[Data excerpts]
--- START ---
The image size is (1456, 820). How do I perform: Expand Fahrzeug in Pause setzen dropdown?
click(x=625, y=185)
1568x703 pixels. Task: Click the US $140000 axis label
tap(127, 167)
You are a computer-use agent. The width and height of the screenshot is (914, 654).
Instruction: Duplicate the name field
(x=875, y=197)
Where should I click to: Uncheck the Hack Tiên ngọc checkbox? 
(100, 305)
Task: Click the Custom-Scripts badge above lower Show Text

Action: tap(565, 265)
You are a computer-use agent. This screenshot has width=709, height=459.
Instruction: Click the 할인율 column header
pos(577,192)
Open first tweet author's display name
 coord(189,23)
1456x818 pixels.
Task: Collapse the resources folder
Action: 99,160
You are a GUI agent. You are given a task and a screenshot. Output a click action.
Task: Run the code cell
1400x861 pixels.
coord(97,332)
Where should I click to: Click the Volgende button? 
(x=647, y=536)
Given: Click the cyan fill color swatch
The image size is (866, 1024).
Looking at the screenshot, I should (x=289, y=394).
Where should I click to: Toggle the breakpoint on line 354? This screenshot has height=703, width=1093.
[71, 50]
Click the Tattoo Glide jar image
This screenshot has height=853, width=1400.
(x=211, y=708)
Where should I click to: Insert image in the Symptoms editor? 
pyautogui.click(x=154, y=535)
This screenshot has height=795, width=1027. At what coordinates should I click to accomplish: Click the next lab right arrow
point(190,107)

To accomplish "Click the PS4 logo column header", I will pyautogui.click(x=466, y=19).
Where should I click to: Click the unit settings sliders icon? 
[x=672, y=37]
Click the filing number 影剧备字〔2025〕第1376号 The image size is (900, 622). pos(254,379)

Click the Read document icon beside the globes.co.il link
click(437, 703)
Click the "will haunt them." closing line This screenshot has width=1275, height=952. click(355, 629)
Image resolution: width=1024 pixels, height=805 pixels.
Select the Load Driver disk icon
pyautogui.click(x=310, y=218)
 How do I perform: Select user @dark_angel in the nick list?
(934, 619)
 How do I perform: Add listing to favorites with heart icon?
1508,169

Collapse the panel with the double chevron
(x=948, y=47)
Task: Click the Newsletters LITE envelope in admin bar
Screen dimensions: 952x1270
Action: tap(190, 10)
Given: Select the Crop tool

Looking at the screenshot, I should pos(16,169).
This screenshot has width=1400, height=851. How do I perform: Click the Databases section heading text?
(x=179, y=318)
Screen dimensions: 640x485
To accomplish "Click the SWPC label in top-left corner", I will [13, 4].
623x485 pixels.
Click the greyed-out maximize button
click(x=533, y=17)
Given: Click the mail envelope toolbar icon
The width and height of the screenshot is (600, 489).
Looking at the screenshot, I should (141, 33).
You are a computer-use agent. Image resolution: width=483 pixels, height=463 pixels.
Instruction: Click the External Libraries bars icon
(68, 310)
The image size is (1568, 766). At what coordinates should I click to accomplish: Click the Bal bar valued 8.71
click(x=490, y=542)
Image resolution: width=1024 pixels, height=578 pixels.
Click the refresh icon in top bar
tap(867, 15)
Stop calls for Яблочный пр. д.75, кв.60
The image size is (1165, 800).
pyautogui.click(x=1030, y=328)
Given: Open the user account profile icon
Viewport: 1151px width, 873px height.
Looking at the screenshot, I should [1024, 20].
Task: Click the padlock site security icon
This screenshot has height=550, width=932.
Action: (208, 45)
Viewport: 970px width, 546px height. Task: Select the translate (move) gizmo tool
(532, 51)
--- END ---
Please transcribe exactly the lines above from the line that has "Click the greyed-out maximize button" up to and including the line that has "Image resolution: width=1024 pixels, height=578"; no other line belongs in the answer.

[Solved exercise]
Click the greyed-out maximize button
click(x=533, y=17)
Given: Click the mail envelope toolbar icon
The width and height of the screenshot is (600, 489).
Looking at the screenshot, I should (141, 33).
You are a computer-use agent. Image resolution: width=483 pixels, height=463 pixels.
Instruction: Click the External Libraries bars icon
(68, 310)
The image size is (1568, 766). At what coordinates should I click to accomplish: Click the Bal bar valued 8.71
click(x=490, y=542)
Image resolution: width=1024 pixels, height=578 pixels.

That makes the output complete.